BEGIN SUPPLIED MATERIAL
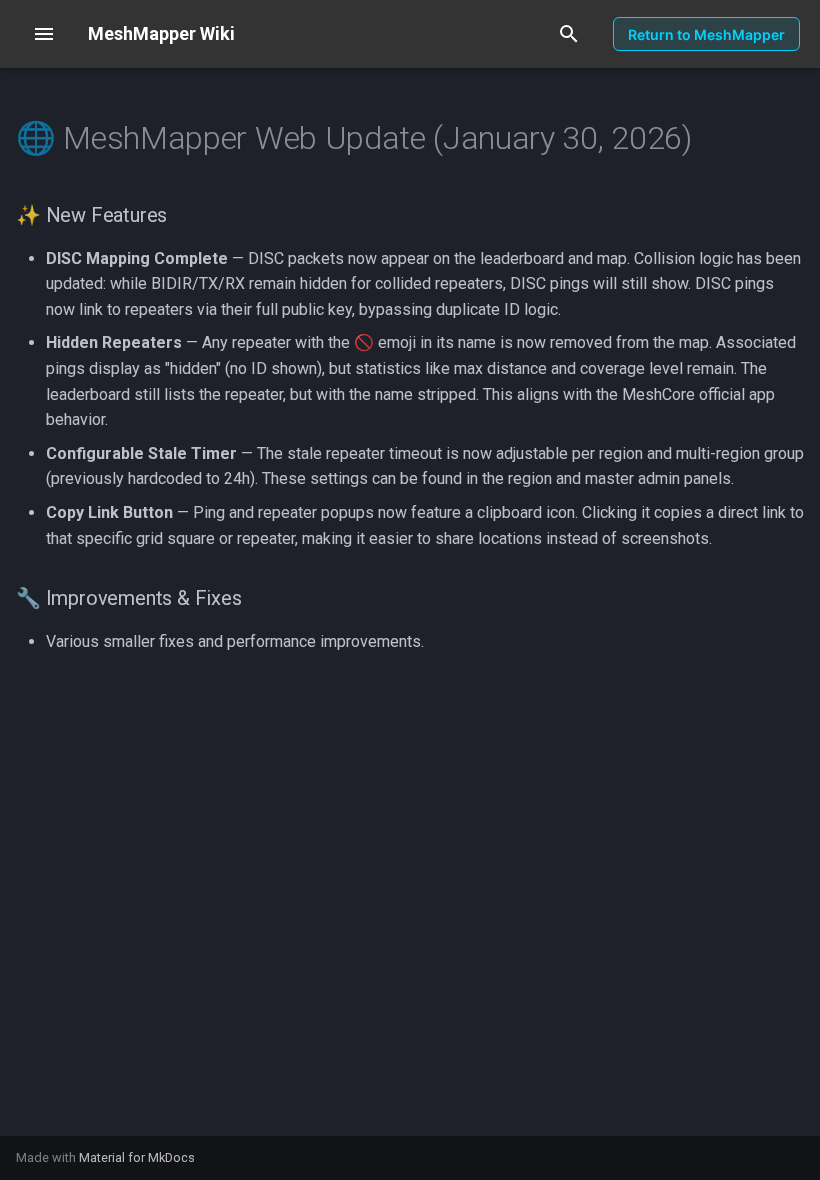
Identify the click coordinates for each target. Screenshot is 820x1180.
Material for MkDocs (137, 1157)
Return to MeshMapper (706, 34)
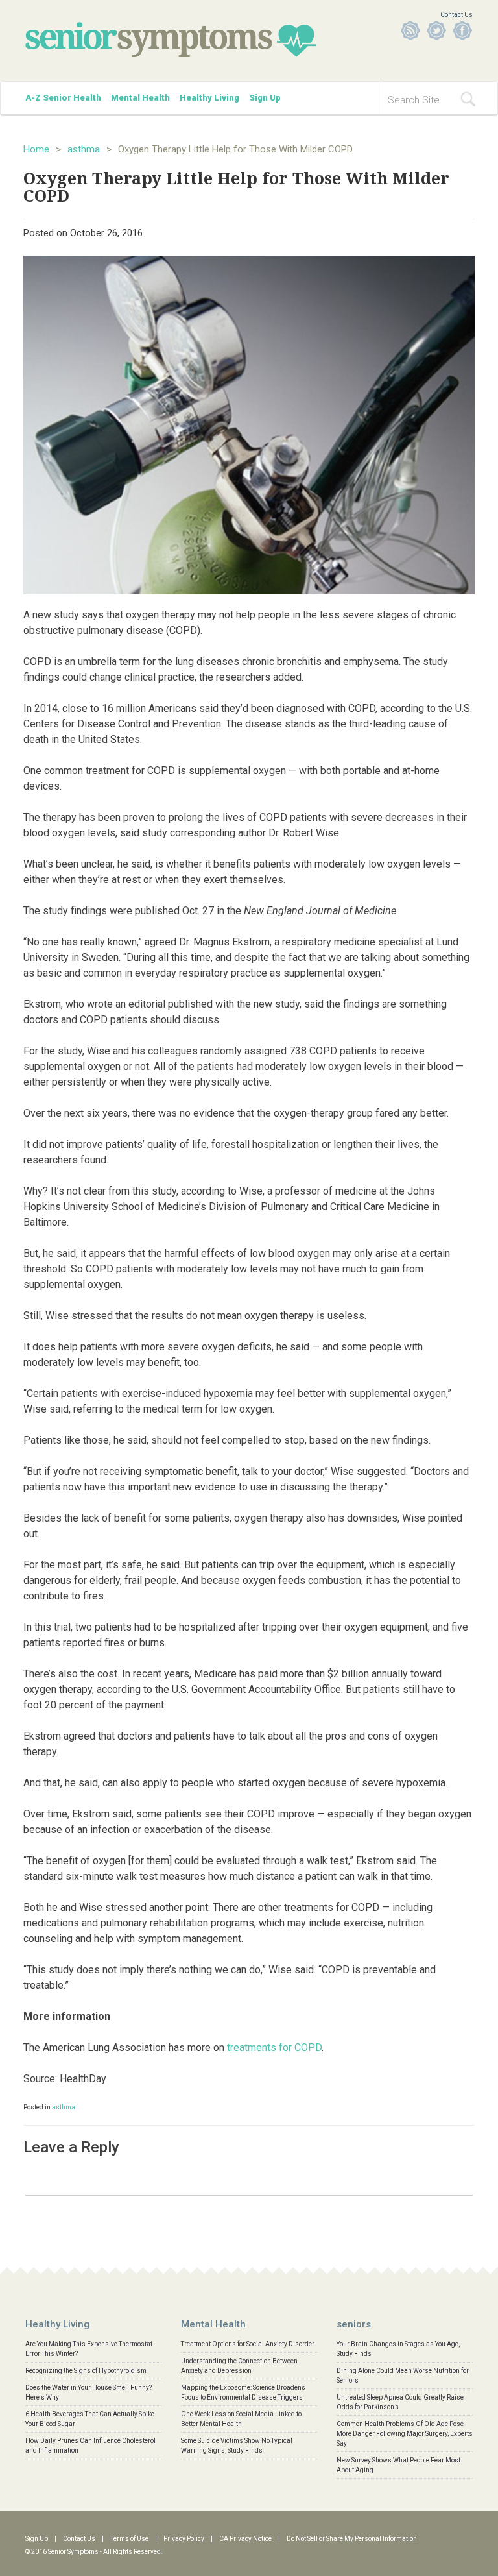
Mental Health (140, 98)
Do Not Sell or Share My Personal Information (352, 2538)
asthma (83, 149)
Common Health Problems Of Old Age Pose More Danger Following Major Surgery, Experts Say (405, 2433)
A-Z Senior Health (63, 98)
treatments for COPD (274, 2047)
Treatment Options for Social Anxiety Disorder (247, 2344)
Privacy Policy (183, 2538)
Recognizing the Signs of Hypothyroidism (86, 2370)
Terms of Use (129, 2538)
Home (36, 149)
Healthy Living (209, 98)
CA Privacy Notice (245, 2538)
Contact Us (456, 14)
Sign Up (265, 98)
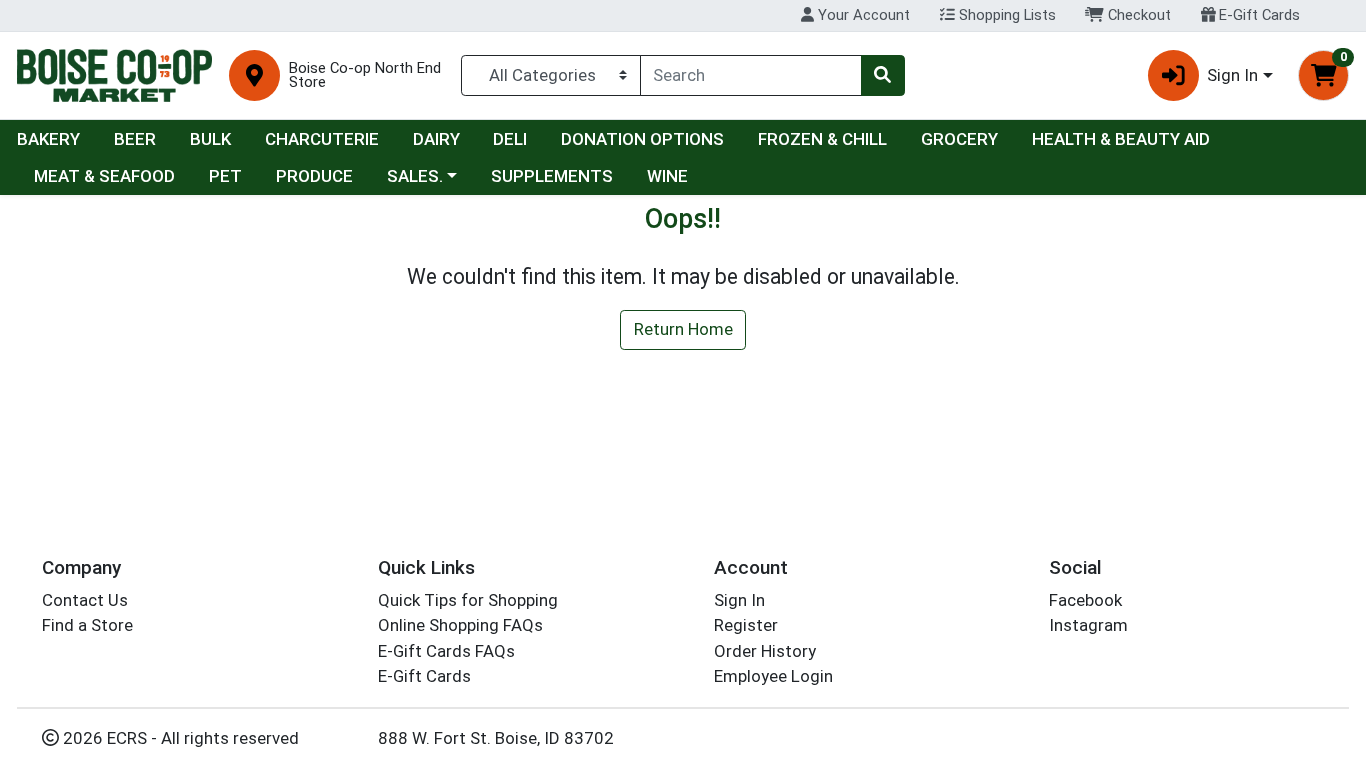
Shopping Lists (1005, 15)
END SUPPLIED MATERIAL
INSTRUCTIONS FOR THE TASK:
None of the pictures belong in the copy; transcribe the rest of the data exactly.

ANSWER SECTION:
Identify the click coordinates for each target. Screenshot is 820x1180.
Material for MkDocs (137, 1157)
Return to MeshMapper (706, 34)
Mental Health (140, 98)
Do Not Sell or Share My Personal Information (352, 2538)
asthma (83, 149)
Common Health Problems Of Old Age Pose More Danger Following Major Surgery, Experts Say (405, 2433)
A-Z Senior Health (63, 98)
treatments for COPD (274, 2047)
Treatment Options for Social Anxiety Disorder (247, 2344)
Privacy Policy (183, 2538)
Recognizing the Signs of Hypothyroidism (86, 2370)
Terms of Use (129, 2538)
Home (36, 149)
Healthy Living (209, 98)
CA Privacy Notice (245, 2538)
Contact Us (456, 14)
Sign Up (265, 98)
Shopping Lists (1005, 15)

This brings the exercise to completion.